Oleh Arif Pitoyo
Baru-baru ini, Ketua Badan Pengawas Pasar Modal dan Lembaga Keuangan (Bapepam-LK) Ahmad Fuad Rahmany dan Menkominfo Mohammad Nuh menyatakan Qtel boleh memiliki saham di Indosat sampai 65%.
Pernyataan ini saya nilai sangat-sangat aneh dan bisa menjadi bola panas pemerintah di kemudian hari. Selain melanggar ketentuan Daftar Negatif Investasi (DNI), pernyataan ini jelas sangat jauh dari nilai-nilai nasionalisme, apalagi saat ini Indonesia tengah merayakan Hari Sumpah Pemuda.
Menkominfo dan Ketua Bapepam hanya ingin menunjukkan bahwa aset negara bisa dijual ke asing.
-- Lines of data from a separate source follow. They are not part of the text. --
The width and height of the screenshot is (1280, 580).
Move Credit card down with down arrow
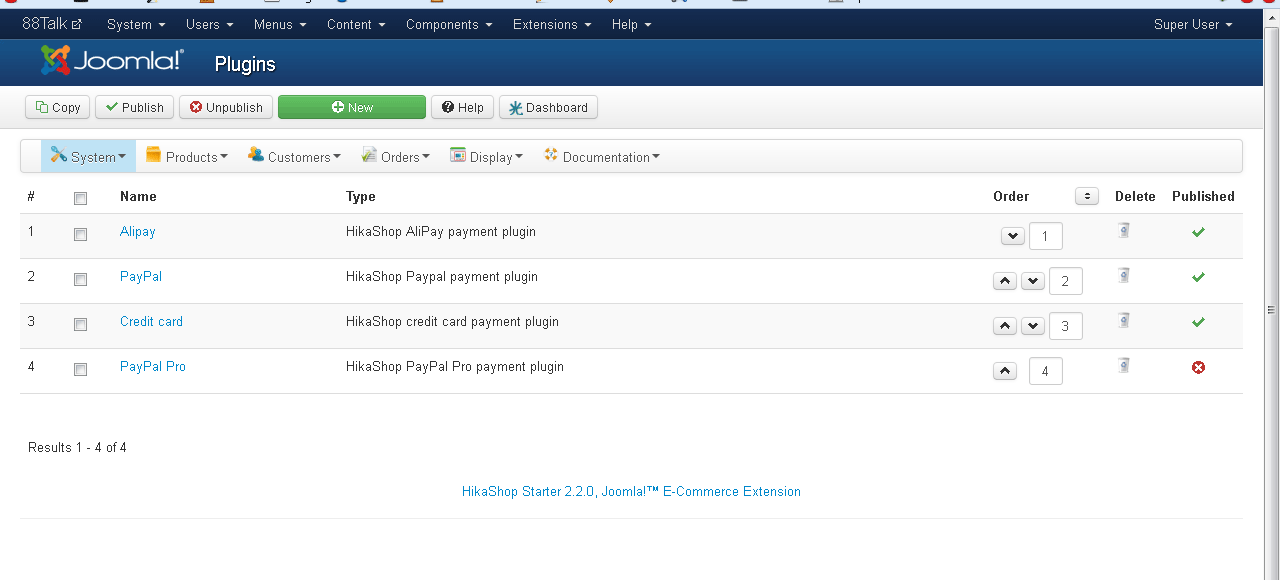(1033, 326)
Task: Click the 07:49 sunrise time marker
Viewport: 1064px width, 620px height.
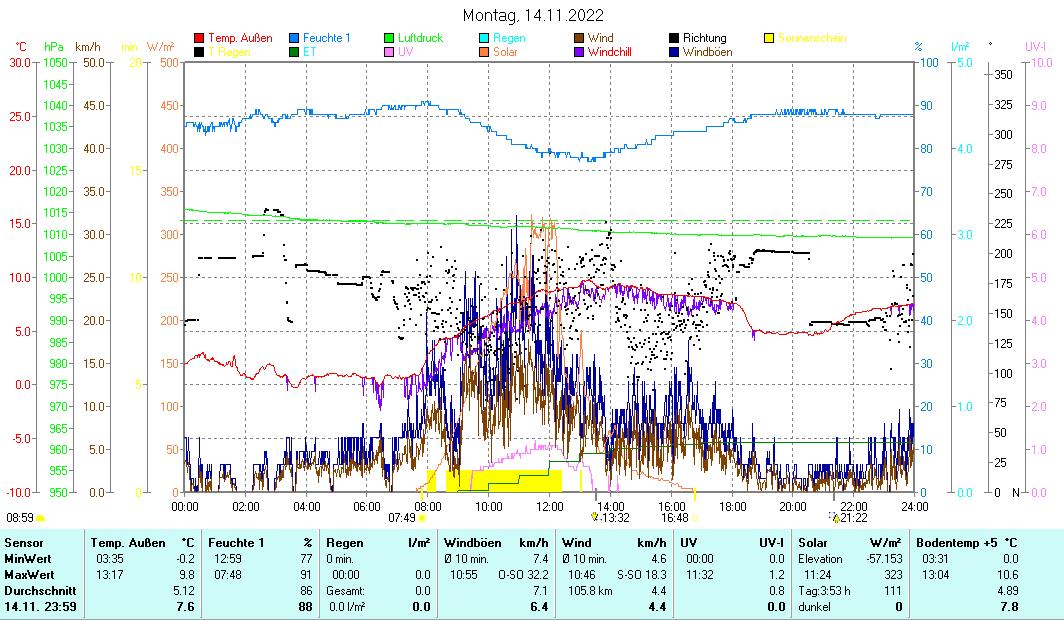Action: pos(402,517)
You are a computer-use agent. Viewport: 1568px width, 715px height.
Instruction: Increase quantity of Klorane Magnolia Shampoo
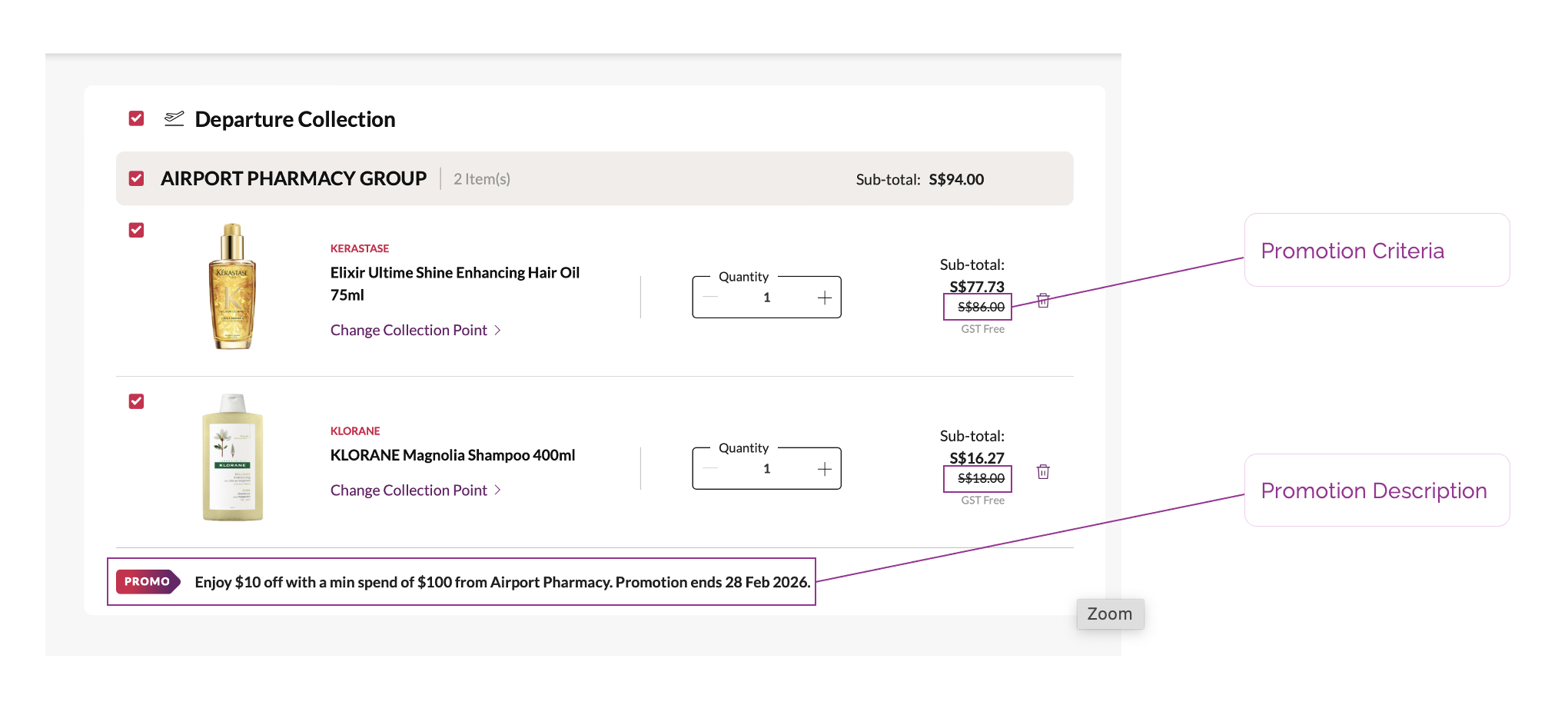click(824, 470)
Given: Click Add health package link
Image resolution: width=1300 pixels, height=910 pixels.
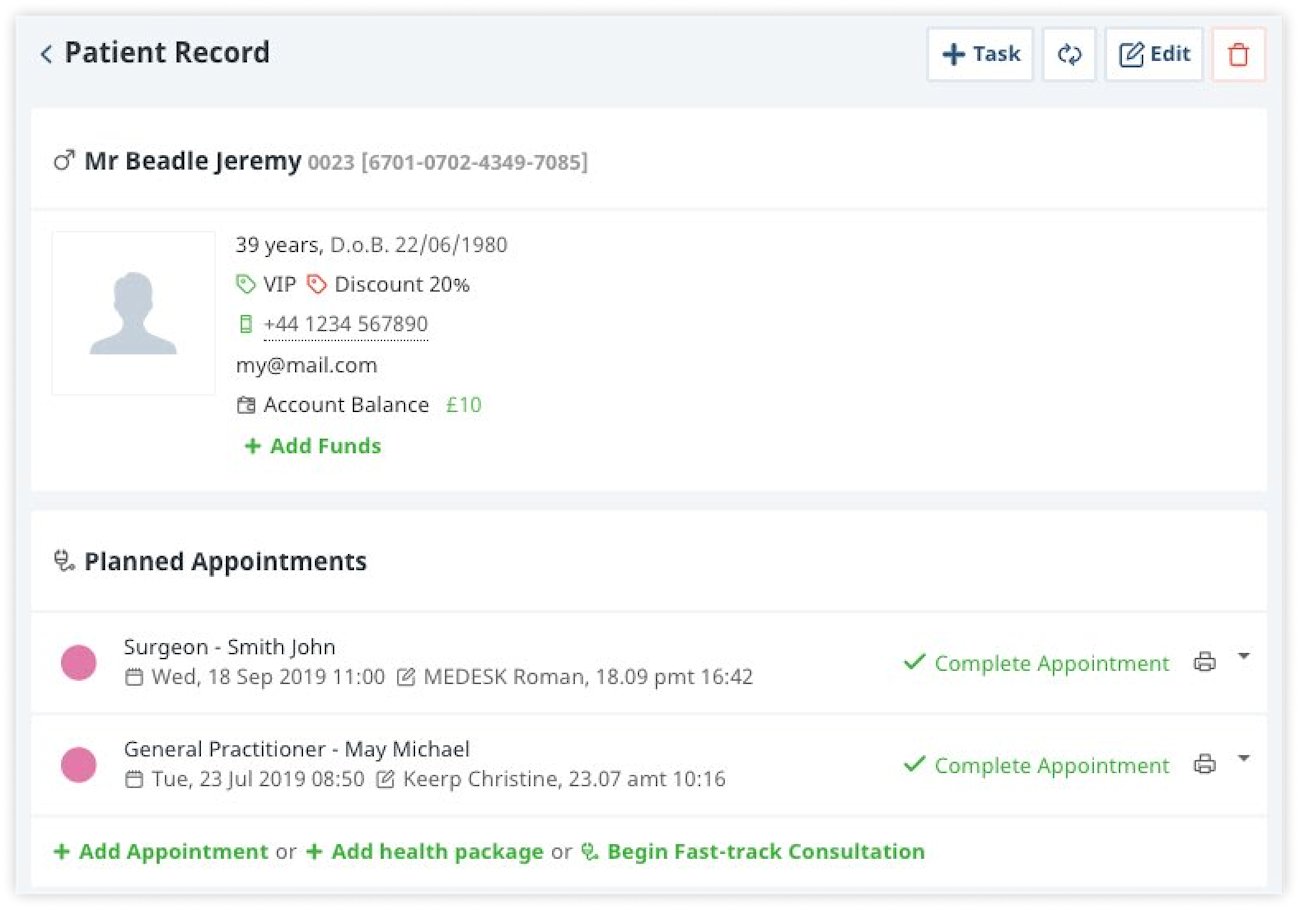Looking at the screenshot, I should click(x=425, y=852).
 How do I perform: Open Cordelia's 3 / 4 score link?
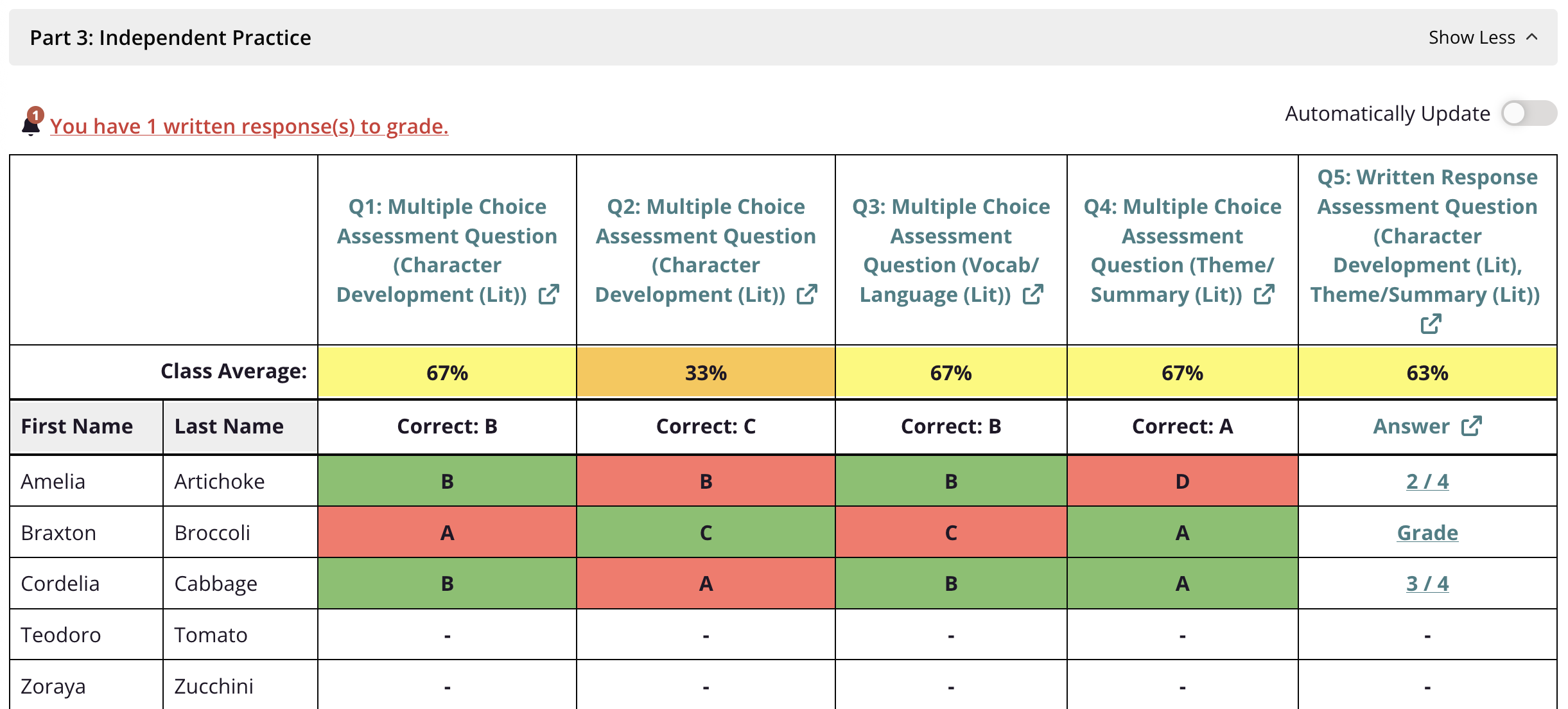click(x=1427, y=583)
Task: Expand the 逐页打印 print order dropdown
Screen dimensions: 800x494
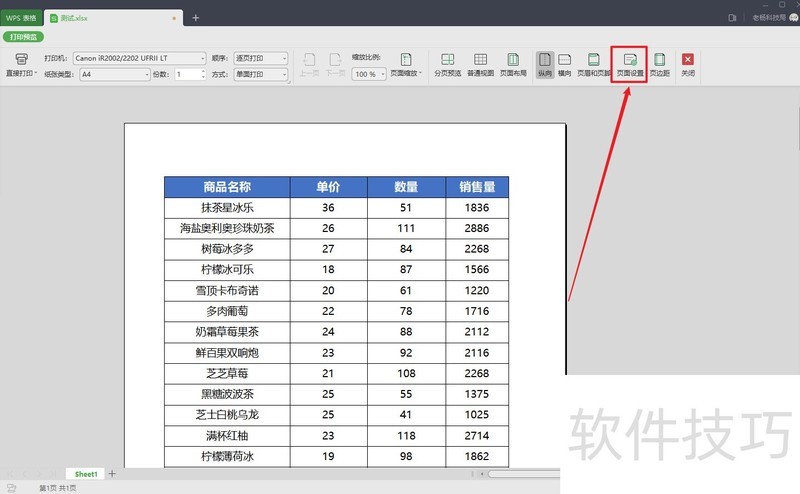Action: pos(286,58)
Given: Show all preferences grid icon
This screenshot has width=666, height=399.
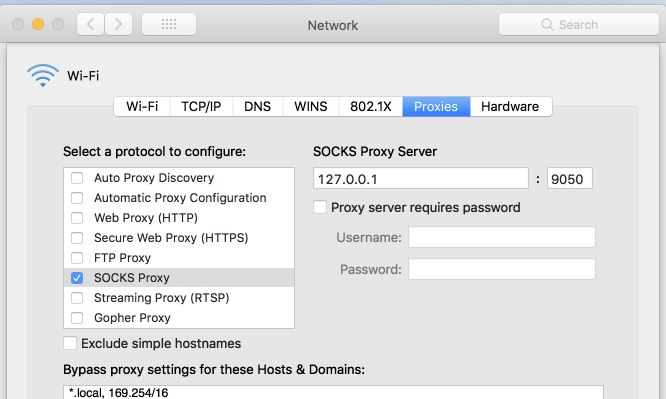Looking at the screenshot, I should 169,24.
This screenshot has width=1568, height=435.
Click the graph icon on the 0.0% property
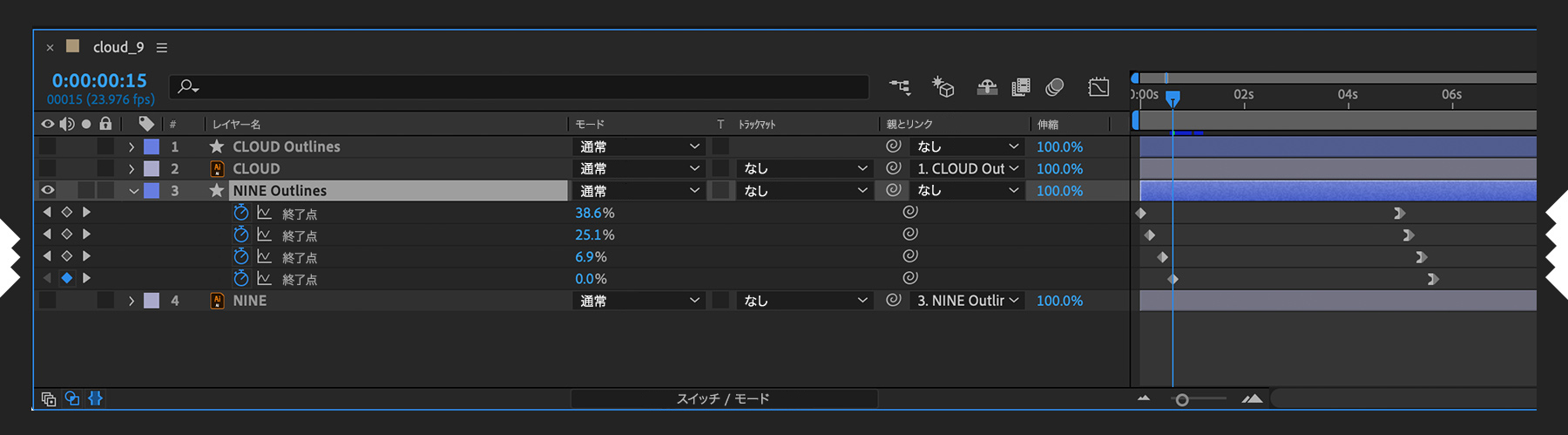coord(264,278)
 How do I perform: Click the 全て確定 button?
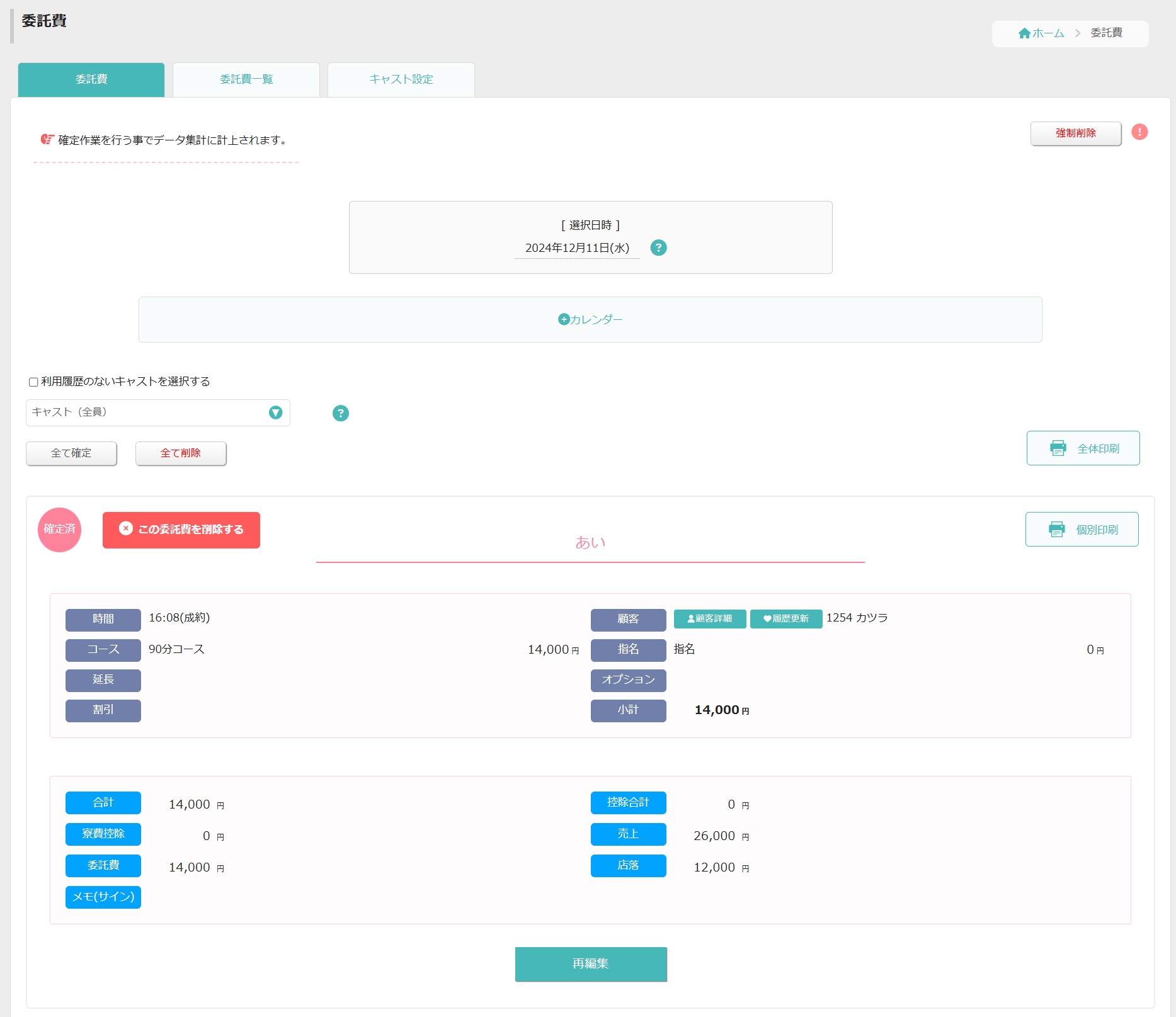[71, 453]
Bukannya membeli saham asing di Indosat seperti yang diharapkan sebagian masyarakat Indonesia dan cita-cita pendiri bangsa, ini malah merelakan asing untuk menjadi mayoritas penuh di bekas BUMN telekomunikasi tersebut.
Bagaimana tidak? Dalam Perpres mengenai Daftar Negatif Investasi, Indosat sebagai pemilik lisensi jaringan tetap hanya boleh dimiliki asing hingga 49%, sebagaimana Telkom maupun Bakrie Telecom (operator Esia).
Perpres tersebut tidak berlaku bagi investasi lama, tetapi sangat mengikat kepada investasi asing baru. Jadi selayaknya Badan Regulasi Telekomunikasi Indonesia langsung mencabut lisensi jaringan tetap Indosat bila Qtel sudah menguasai saham sampai 65%.
Lisensi jaringan tetap di Indosat juga selama ini lebih banyak menganggur dan tidak dimanfaatkan secara optimal oleh operator tersebut. Bayangkan saja, dis aat operator lain seperti Esia dan Telkom sudah memiliki pelanggan lebih dari 7 juta orang, Indosat masih berkutat pada jumlah pelanggan jaringan tetap 600.000, itu pun semuanya nirkabel, bukannya kabel seperti lisensi yang diberikan.
Sangat disayangkan bila telekomunikasi yang memiliki nilai bisnis hingga Rp60 triliun setiap tahunnya lebih banyak dinikmati asing. Setiap pulsa dan detik yang kita manfaatkan untuk menelpon, hampir seluruhnya disetorkan ke asing.